The Israeli Air Force, of all people, has the answer.
More specifically, the answer comes from Applied Cognitive Engineering, or ACE, an Israeli technology company that has worked with the Israelis and the U.S. Air Force, as well as NASA and the American military's Defense Advanced Research Projects Agency. Originally used to train fighter pilots, ACE's IntelliGym is now being adopted by more and more hockey coaches.
The cognitive training system develops players' awareness and ability to make fast-paced decisions and has already made its mark on the hockey world in just three years.
In the sports world, IntellyGym was first harnessed by a number of big-time basketball coaches, including Hall-of-Famer Hubie Brown, who now sits on ACE's advisory board. When the team behind the IntelliGym noticed the incredible speed and action of hockey, they saw another area where they could provide a vital training tool.
"We were asking coaches how they train athletes to make the right decisions," said Danny Dankner, ACE's chief operating officer. "For many of them, they thought being a smart player was a born trait. Either you were born that way or not. But, just like training your muscles, everyone can train their brain fundamentals. The percentage of improvement for pilots in on-air performance was tens of percent on average. If you want to train situational alertness and read-and-react skills and pattern recognition, these are skills that are harder to train."

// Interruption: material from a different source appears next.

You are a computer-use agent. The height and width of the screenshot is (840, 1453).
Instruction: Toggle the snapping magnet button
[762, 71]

While other schools, including the United States Air Force Academy, have adopted IntelliGym in their hockey programs, the greatest results so far have been with the United States' National Development Team Program. In perhaps the greatest testament to the merits of the program, last summer's draft boasted an impressive 16 selections who had trained with the IntelliGym, including top picks J.T. Miller, Connor Murphy, and Tyler Biggs.

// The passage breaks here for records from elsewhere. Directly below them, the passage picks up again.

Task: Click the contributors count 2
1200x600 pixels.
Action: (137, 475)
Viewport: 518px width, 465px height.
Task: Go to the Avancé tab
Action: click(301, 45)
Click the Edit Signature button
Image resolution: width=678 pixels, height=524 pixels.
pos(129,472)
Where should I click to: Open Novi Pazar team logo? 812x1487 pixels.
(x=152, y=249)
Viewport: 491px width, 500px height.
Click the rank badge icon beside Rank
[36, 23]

But the number of NHL prospects is not the only statistic ACE boasts in touting the efficiency of its program.
Since adopting the IntelliGym, the United States national Under-18 team has gone from winning 29 percent of its games to a whopping 70 percent. Because the U.S. program has only used the IntelliGym for three years, the sample size for these statistics is rather small. But in the world of hockey, it's championships that are the ultimate metric. And considering the U.S. U-18 team is a three-time world champion and the U-17 and U-18 teams have combined to win 10 of their last 13 tournaments, the results seem to be indisputable.

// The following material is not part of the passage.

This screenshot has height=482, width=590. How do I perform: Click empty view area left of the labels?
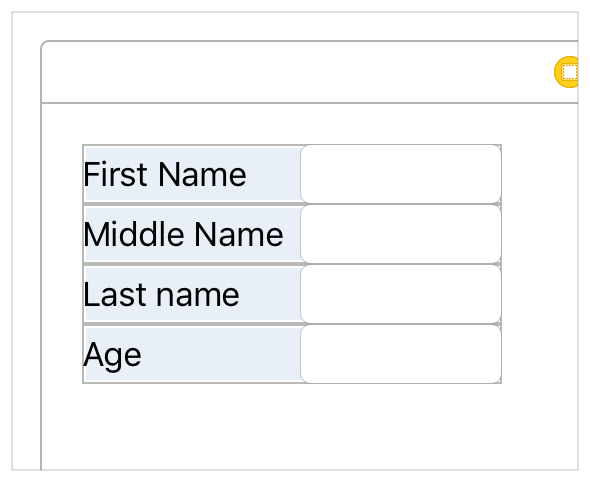coord(62,263)

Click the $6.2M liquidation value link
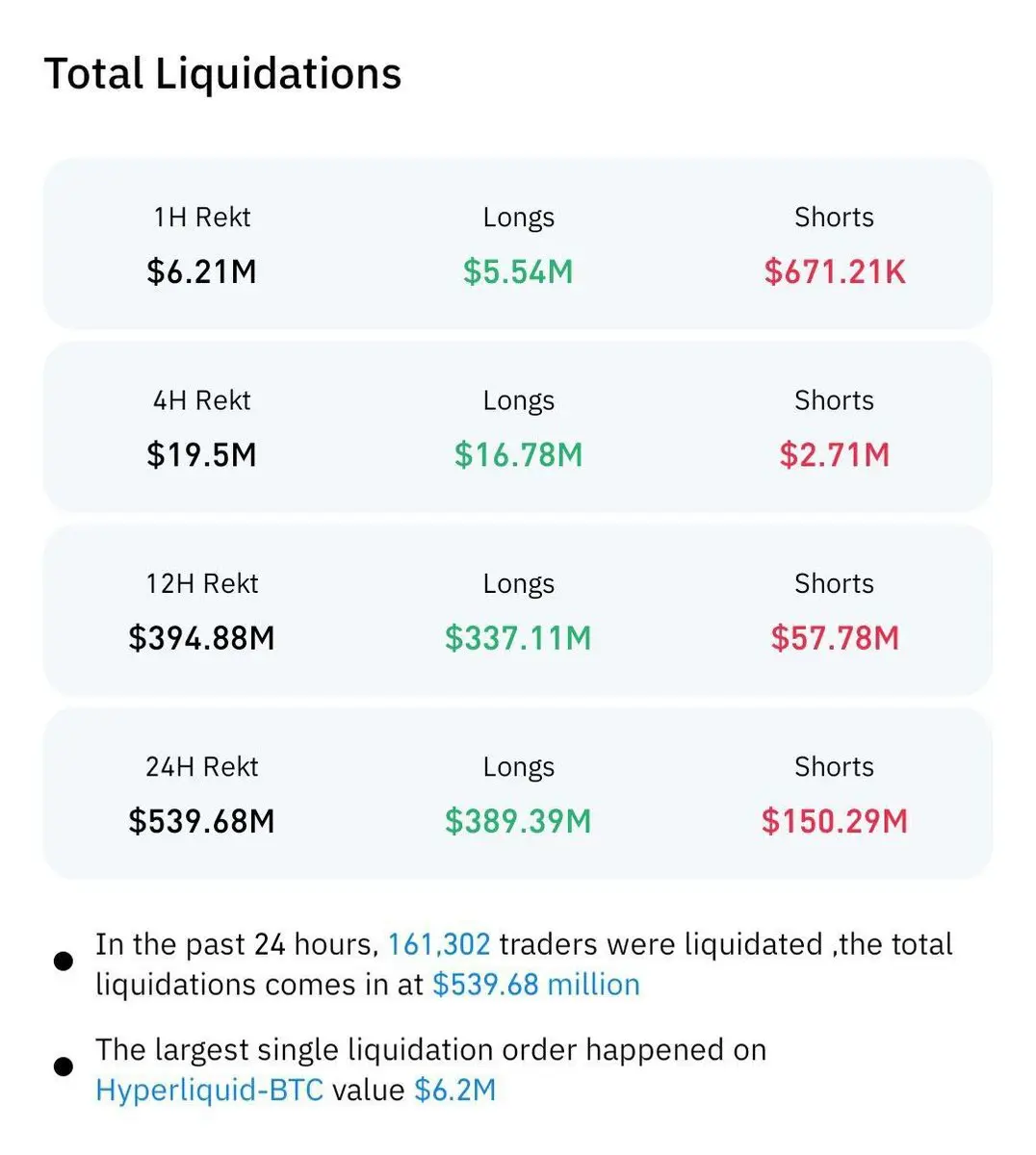(454, 1090)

"We had no idea what to expect. It kind of looked like a video game. Sure enough, you could see how it related to hockey and increased your awareness and knowledge." -- University of Maine defenseman Michael Cornell"Before I got here, I was at a festival in the summer and the guys from Israel were there meeting with different coaches. That did give me interest in their research," said former NHLer and current U.S. national U-18 coach Danton Cole. "The cognitive element where you instinctively do something can give you the edge between making it and not making it. This [IntelliGym] is something that can help you be better at that. Every time you do a little better, it adjusts and makes it harder and makes you better."
The sample size is small and more results are likely needed to prove IntelliGym's true value, but Dankner sees other, potentially greater, long-term benefits of his interface.
"We realized if you train the players' skills and they are more aware of their surroundings and have better working memory, you are less prone to be injured while playing hockey. It's injury prevention because you are more aware of what is going on around you," said Dankner. "Injuries happen when you are hit and not ready. If you know your surroundings better, you are less likely to be hit.
"Looking at the medical records, we found a 25 percent decline in injuries related to being hit on the ice, like concussions. This is a small sample, but I think we have an interesting thing we will research shortly."
The pool of data may be shallow right now, but Dankner believes his system may not just develop a better hockey player, but a safer hockey player as well.